Monday, September 7, 2020

#251 / Highlander




One Nation, Indivisible

Rosa Parks was prepared for that day, December 1, 1955, on the bus in Montgomery, Alabama. She had gone to the Highlander Folk School, where Martin Luther King Jr. learned nonviolence. She was the secretary of the NAACP in her community. But at the moment she refused to move to the back of the bus, as blacks were required to do, she had no assurance that the theory would work, that the strategy would succeed, nor that her friends would be there with her in the aftermath of that decision. It was a lonely choice made in isolation, but it helped to change the lay and the law of the land.
I’ve often asked myself how people find the courage to make a decision like that, when they know that the power of the institution is going to come down on their heads, when it could easily lead to loss of status, loss of reputation, loss of income, job, friends, and perhaps even meaning. The answer comes from studying the lives of the Rosa Parkses and the Václav Havels and the Nelson Mandelas and the Dorothy Days of this world. These are people who understand that no punishment that anybody could lay on us could possibly be worse than the punishment we lay on ourselves by conspiring in our own diminishment, by living a divided life, by acting and speaking on the outside in ways not consonant with what we know to be true on the inside.
The Grace of Great Things
Parker J. Palmer, September 1998


oooOOOooo

The text above comes from a 1998 issue of The Sun magazine, recently reprinted in the February 2020, issue. The Sun's "One Nation, Indivisible" section collects and reprints excerpts from past editions that seem to have continuing relevance. The quote above certainly does seem to have such continuing relevance, at least to me.

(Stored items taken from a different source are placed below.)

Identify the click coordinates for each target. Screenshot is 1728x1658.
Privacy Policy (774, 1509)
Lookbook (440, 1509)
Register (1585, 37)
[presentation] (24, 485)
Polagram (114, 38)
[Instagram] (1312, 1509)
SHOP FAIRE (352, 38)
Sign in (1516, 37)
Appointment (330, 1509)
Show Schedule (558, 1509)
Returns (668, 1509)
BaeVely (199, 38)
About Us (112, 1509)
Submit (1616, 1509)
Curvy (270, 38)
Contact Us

The Highlander Research and Education Center was (and is) a "school" for activists. I believe, if we want to have a chance to reverse the current momentum towards the apocalypse, that we need many more such academies teaching effective activism - and particularly "non-violent" activism. During the Vietnam War, "teach-ins" helped provide both the intellectual analysis and and practical advice that was needed to mobilize the country against the war.

Today, we need to "go to school" on global warming, climate change, and the political tactics and actions that can prevent what will certainly otherwise happen.

Let Rosa Parks, and the Highlander School, inspire us now.